• _Given exercise 1_
From the BERT rating notebook, repeat the part that begins at the words "val = ['[CLS]" and ends after the words "item['labels'] = torch.tensor(self.labels[idx])".
• _Given exercise 2_
In the BERT rating notebook, which pretrained checkpoint do the model and the tokenizer load?
• _Given exercise 3_
Write the next part of the BERT rating notebook, starting right after its last line.

• _Passage given_

#####

In [2]:
import warnings
warnings.filterwarnings('ignore')
import pandas as pd
from sklearn.metrics import accuracy_score
from sklearn.metrics import f1_score

In [3]:
from transformers import BertForSequenceClassification, BertTokenizerFast, Trainer, TrainingArguments
import torch
from torch.utils.data import Dataset

In [4]:
train_df = pd.read_csv('/kaggle/input/ratingsimdb/train.csv')
test_df = pd.read_csv('/kaggle/input/ratingsimdb/test.csv')

In [5]:
dct = {1:0, 2:1, 3:2, 4:3, 7:4, 8:5, 9:6, 10:7}
train_df['rating_new'] = train_df['rating'].map(dct)
test_df['rating_new'] = test_df['rating'].map(dct)

In [6]:
model = BertForSequenceClassification.from_pretrained('prajjwal1/bert-tiny', num_labels=8)
tokenizer = BertTokenizerFast.from_pretrained('prajjwal1/bert-tiny', do_lower_case=True)

Downloading (…)lve/main/config.json:   0%|          | 0.00/285 [00:00<?, ?B/s]

Downloading pytorch_model.bin:   0%|          | 0.00/17.8M [00:00<?, ?B/s]

Some weights of the model checkpoint at prajjwal1/bert-tiny were not used when initializing BertForSequenceClassification: ['cls.predictions.transform.LayerNorm.bias', 'cls.predictions.transform.LayerNorm.weight', 'cls.predictions.bias', 'cls.predictions.decoder.weight', 'cls.predictions.decoder.bias', 'cls.predictions.transform.dense.weight', 'cls.seq_relationship.weight', 'cls.seq_relationship.bias', 'cls.predictions.transform.dense.bias']
- This IS expected if you are initializing BertForSequenceClassification from the checkpoint of a model trained on another task or with another architecture (e.g. initializing a BertForSequenceClassification model from a BertForPreTraining model).
- This IS NOT expected if you are initializing BertForSequenceClassification from the checkpoint of a model that you expect to be exactly identical (initializing a BertForSequenceClassification model from a BertForSequenceClassification model).
Some weights of BertForSequenceClassification were not initia

Downloading (…)solve/main/vocab.txt:   0%|          | 0.00/232k [00:00<?, ?B/s]

In [7]:
train_texts = train_df['text'].tolist()
train = ['[CLS] ' + elem + ' [SEP]' for elem in train_texts]

val_texts = test_df['text'].tolist()
val = ['[CLS] ' + elem + ' [SEP]' for elem in val_texts]

In [8]:
class CustomDataset(Dataset):
    def __init__(self, encodings, labels):
        self.encodings = encodings
        self.labels = labels

    def __getitem__(self, idx):
        item = {key: torch.tensor(val[idx]) for key, val in self.encodings.items()}
        item['labels'] = torch.tensor(self.labels[idx])
        return item

    def __len__(self):
        return len(self.labels)

In [None]:
# Обрабатываем train
train_labels = train_df['rating_new'].tolist()
train_encodings = tokenizer(train, truncation=True, padding=True, max_length=512)

#####

• _Data listing_

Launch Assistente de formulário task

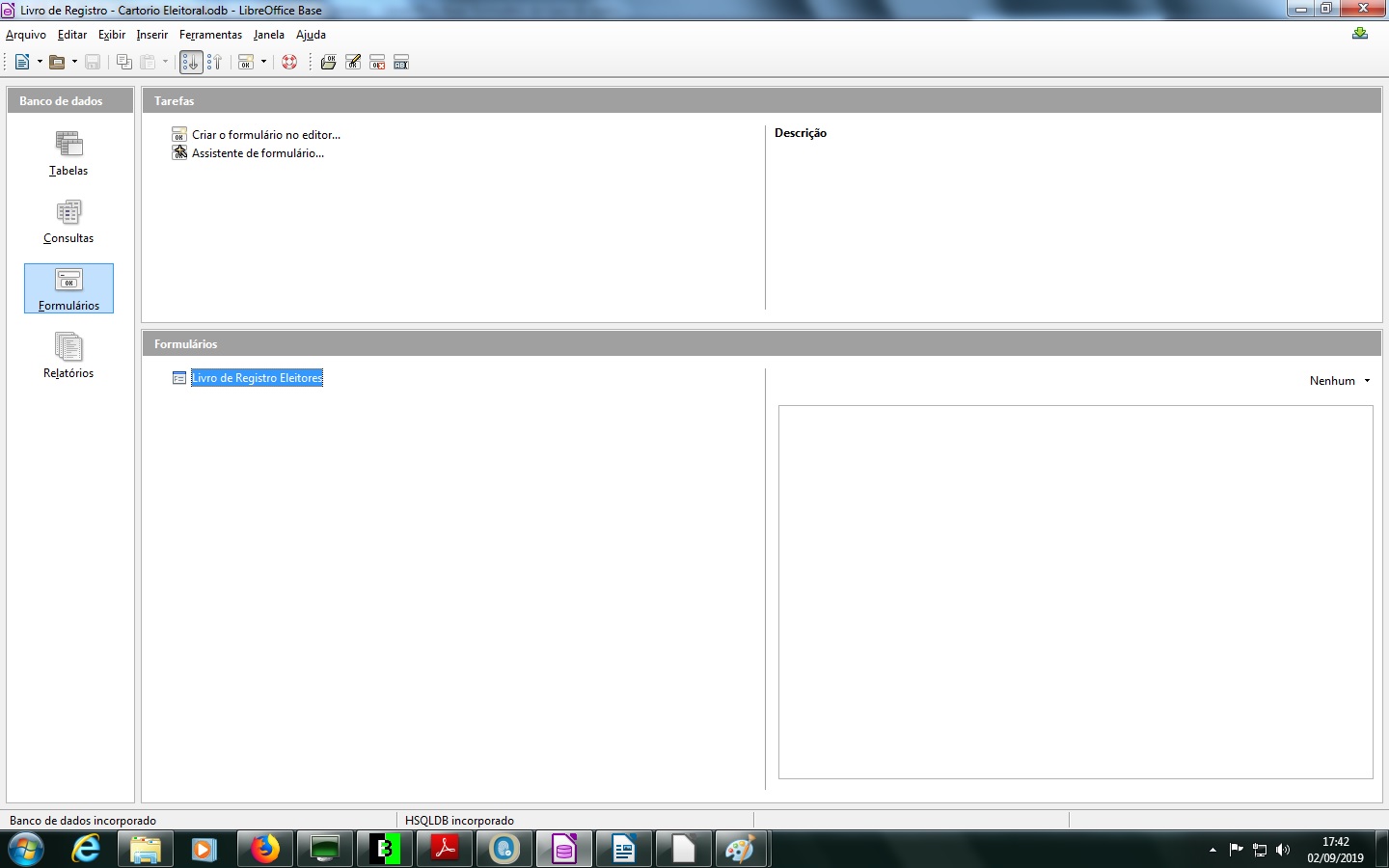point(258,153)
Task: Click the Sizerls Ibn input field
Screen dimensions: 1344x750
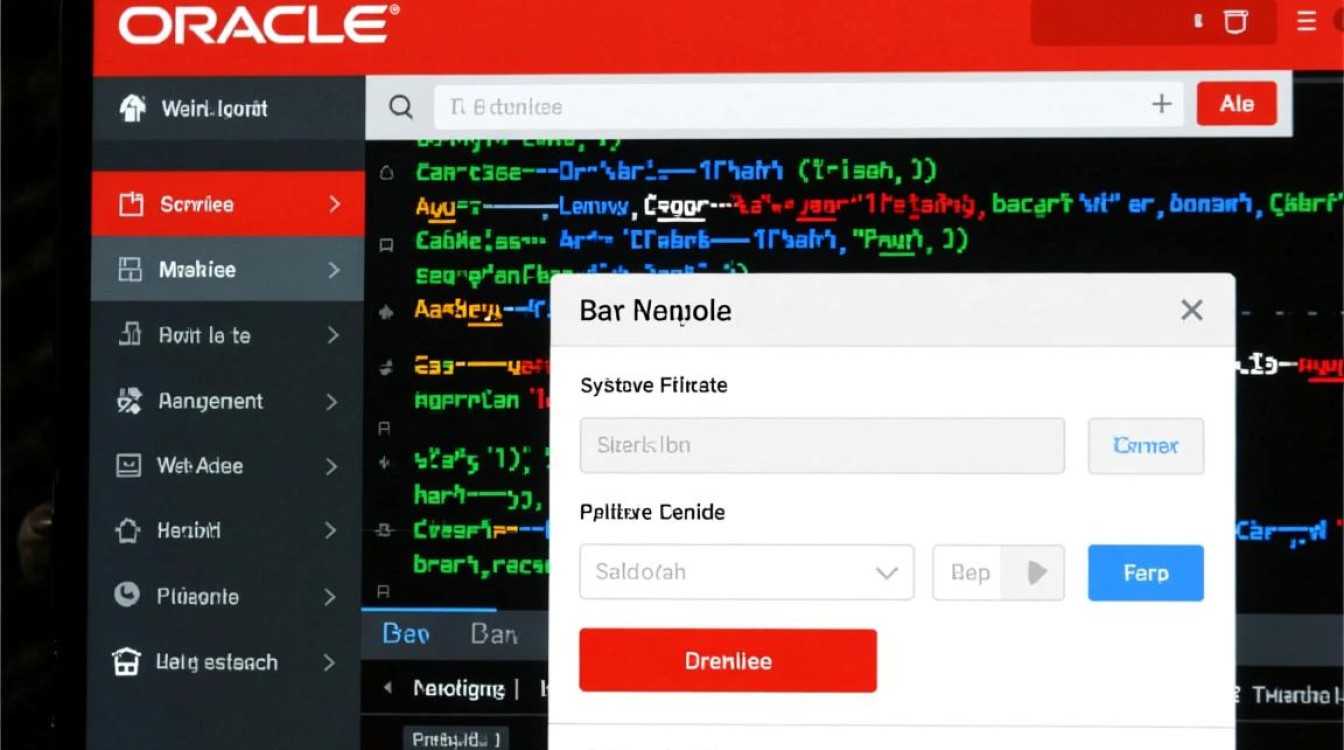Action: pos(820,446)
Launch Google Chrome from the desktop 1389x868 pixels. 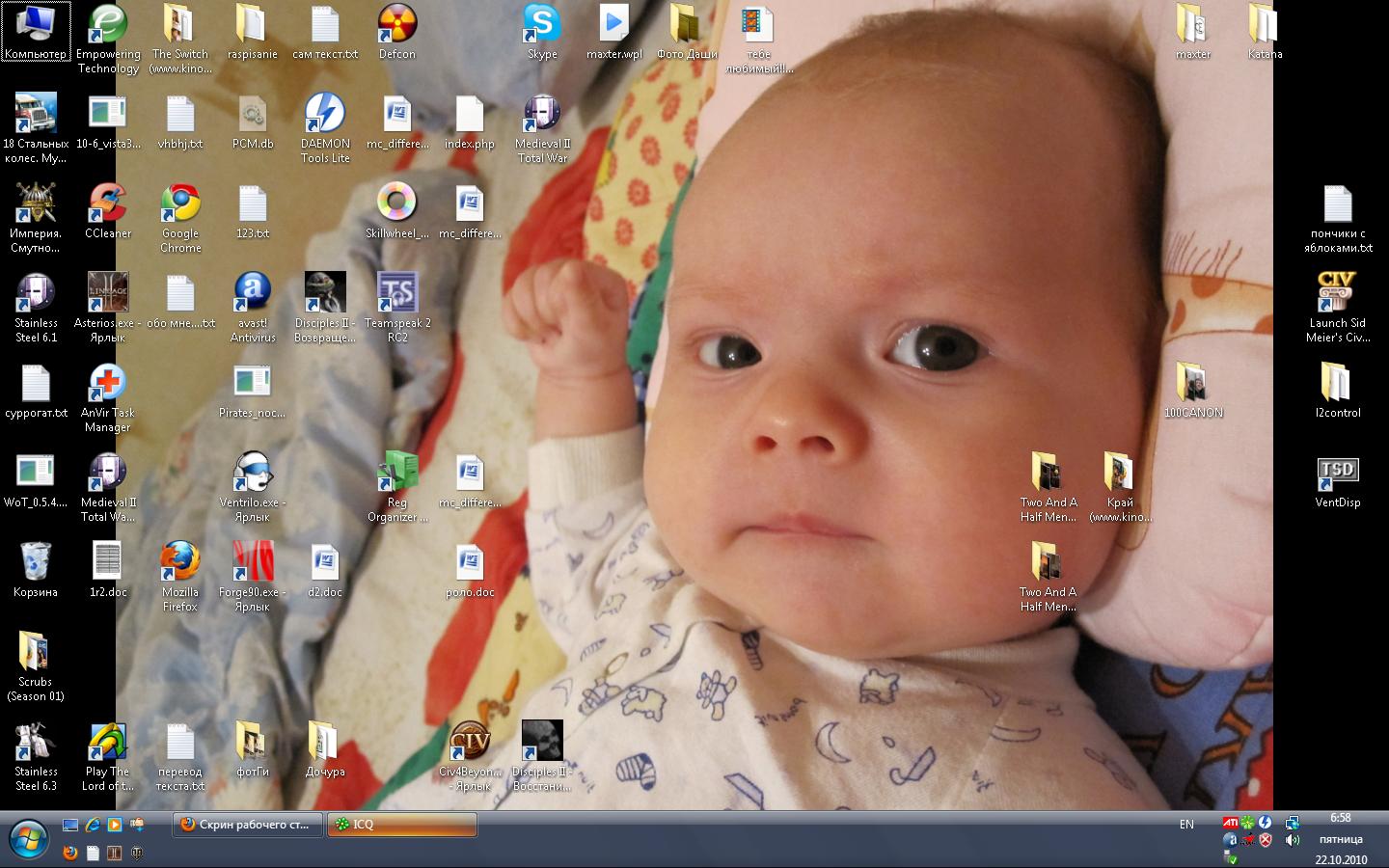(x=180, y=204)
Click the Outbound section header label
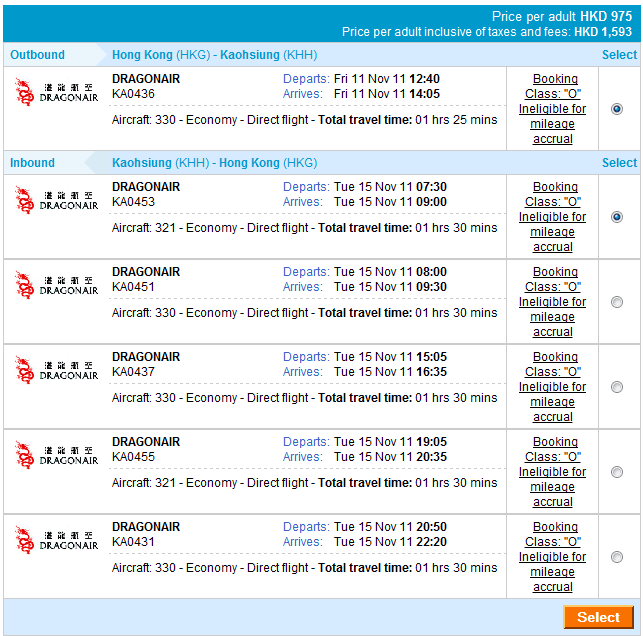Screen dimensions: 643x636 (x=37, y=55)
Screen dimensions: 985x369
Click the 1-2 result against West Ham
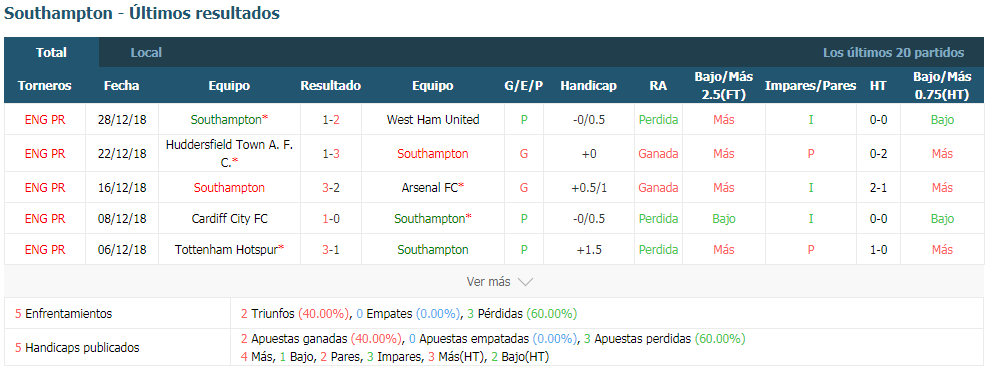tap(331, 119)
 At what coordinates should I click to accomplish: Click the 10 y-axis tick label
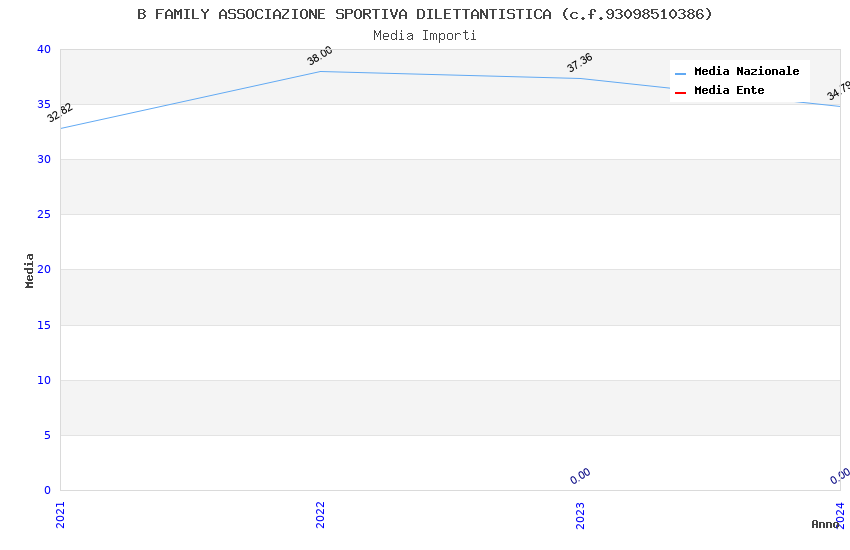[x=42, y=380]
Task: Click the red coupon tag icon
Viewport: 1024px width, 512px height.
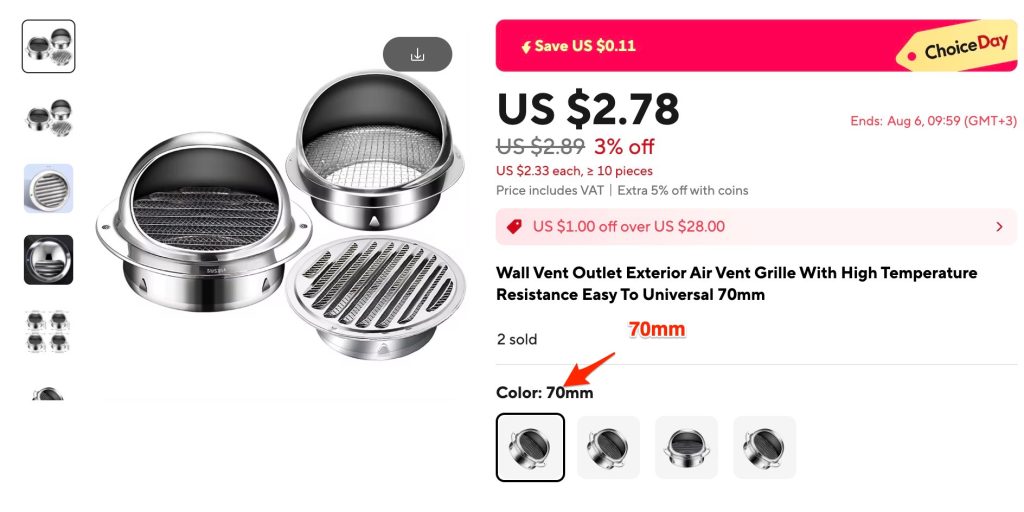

#####

• _Final result 1_
val = ['[CLS] ' + elem + ' [SEP]' for elem in val_texts]

In [8]:
class CustomDataset(Dataset):
    def __init__(self, encodings, labels):
        self.encodings = encodings
        self.labels = labels

    def __getitem__(self, idx):
        item = {key: torch.tensor(val[idx]) for key, val in self.encodings.items()}
        item['labels'] = torch.tensor(self.labels[idx])

• _Final result 2_
prajjwal1/bert-tiny

• _Final result 3_
train_dataset = CustomDataset(train_encodings, train_labels)

In [9]:
# Обрабатываем test
test_labels = test_df['rating_new'].tolist()
test_encodings = tokenizer(val, truncation=True, padding=True, max_length=512)
test_dataset = CustomDataset(test_encodings, test_labels)

In [10]:
def compute_metrics(pred):
    labels = pred.label_ids
    preds = pred.predictions.argmax(-1)
    acc = accuracy_score(labels, preds)
    f1 = f1_score(labels, preds, average='weighted')
    return {'accuracy': acc,
            'f1'      : f1}

In [11]:
training_args = TrainingArguments(
    output_dir='./results',          
    num_train_epochs=5,              
    per_device_train_batch_size=8,  
    per_device_eval_batch_size=20,   
    warmup_steps=500,                
    weight_decay=0.01,               
    logging_dir='./logs',            
    load_best_model_at_end=True,     
    logging_steps=3000,              
    save_steps=3000,
    evaluation_strategy="steps",
    report_to=[]
)

In [12]:
trainer = Trainer(
    model=model,                         
    args=training_args,                  
    train_dataset=train_dataset,         
    eval_dataset=test_dataset,
    compute_metrics=compute_metrics
)

In [13]:
trainer.train()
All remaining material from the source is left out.